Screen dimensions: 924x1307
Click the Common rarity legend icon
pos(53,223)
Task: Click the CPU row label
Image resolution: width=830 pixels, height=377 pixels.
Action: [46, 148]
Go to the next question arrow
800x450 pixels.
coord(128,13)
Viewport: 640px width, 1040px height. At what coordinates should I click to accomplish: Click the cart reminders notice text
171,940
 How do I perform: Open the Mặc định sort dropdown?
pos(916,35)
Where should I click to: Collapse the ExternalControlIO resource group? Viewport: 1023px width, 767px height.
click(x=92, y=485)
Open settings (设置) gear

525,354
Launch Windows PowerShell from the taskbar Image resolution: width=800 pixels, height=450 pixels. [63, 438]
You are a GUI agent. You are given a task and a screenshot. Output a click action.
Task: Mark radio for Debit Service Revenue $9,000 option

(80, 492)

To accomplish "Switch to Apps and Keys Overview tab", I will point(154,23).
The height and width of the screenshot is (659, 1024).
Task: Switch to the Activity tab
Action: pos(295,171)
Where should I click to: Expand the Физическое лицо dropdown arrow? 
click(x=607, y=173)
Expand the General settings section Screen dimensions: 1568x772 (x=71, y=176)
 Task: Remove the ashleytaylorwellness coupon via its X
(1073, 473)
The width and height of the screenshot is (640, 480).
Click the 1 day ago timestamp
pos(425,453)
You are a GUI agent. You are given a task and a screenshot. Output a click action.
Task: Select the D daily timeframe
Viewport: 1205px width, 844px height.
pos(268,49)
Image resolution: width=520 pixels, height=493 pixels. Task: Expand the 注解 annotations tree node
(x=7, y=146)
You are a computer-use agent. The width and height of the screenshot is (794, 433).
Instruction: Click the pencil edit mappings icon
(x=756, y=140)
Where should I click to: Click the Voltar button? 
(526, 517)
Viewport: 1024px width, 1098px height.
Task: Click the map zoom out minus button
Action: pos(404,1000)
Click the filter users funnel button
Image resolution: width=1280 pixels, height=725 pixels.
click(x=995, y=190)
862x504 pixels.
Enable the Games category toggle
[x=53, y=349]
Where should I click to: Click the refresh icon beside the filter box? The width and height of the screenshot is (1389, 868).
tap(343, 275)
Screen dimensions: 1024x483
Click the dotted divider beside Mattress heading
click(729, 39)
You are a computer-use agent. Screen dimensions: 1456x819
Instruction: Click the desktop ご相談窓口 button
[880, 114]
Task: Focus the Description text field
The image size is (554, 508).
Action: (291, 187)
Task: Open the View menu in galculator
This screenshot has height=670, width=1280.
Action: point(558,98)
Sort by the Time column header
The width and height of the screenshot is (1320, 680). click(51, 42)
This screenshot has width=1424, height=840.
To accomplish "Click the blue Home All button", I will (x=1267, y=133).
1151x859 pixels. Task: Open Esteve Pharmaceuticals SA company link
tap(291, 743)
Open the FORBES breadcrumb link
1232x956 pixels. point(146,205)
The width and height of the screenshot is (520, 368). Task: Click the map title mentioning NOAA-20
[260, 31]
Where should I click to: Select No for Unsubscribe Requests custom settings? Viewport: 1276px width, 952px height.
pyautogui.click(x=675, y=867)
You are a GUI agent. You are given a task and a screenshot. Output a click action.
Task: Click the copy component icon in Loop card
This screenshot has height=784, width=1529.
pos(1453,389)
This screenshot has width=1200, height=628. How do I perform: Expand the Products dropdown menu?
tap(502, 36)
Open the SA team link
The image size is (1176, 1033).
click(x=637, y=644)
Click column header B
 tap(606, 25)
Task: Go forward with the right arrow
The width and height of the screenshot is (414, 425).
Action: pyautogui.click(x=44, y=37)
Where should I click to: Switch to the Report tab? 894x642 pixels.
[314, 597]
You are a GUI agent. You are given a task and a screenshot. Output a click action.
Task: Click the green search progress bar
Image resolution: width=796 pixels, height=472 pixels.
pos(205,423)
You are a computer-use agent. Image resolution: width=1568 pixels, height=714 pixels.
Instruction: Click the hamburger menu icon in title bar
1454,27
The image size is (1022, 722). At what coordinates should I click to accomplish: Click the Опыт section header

********************

Could you show every line of the material that includes the string "dimensions"?

Screen dimensions: 924x1307
Expand the General settings section Screen dimensions: 1568x772 (x=71, y=176)
Screen dimensions: 1024x483
You are a computer-use agent. Screen dimensions: 1456x819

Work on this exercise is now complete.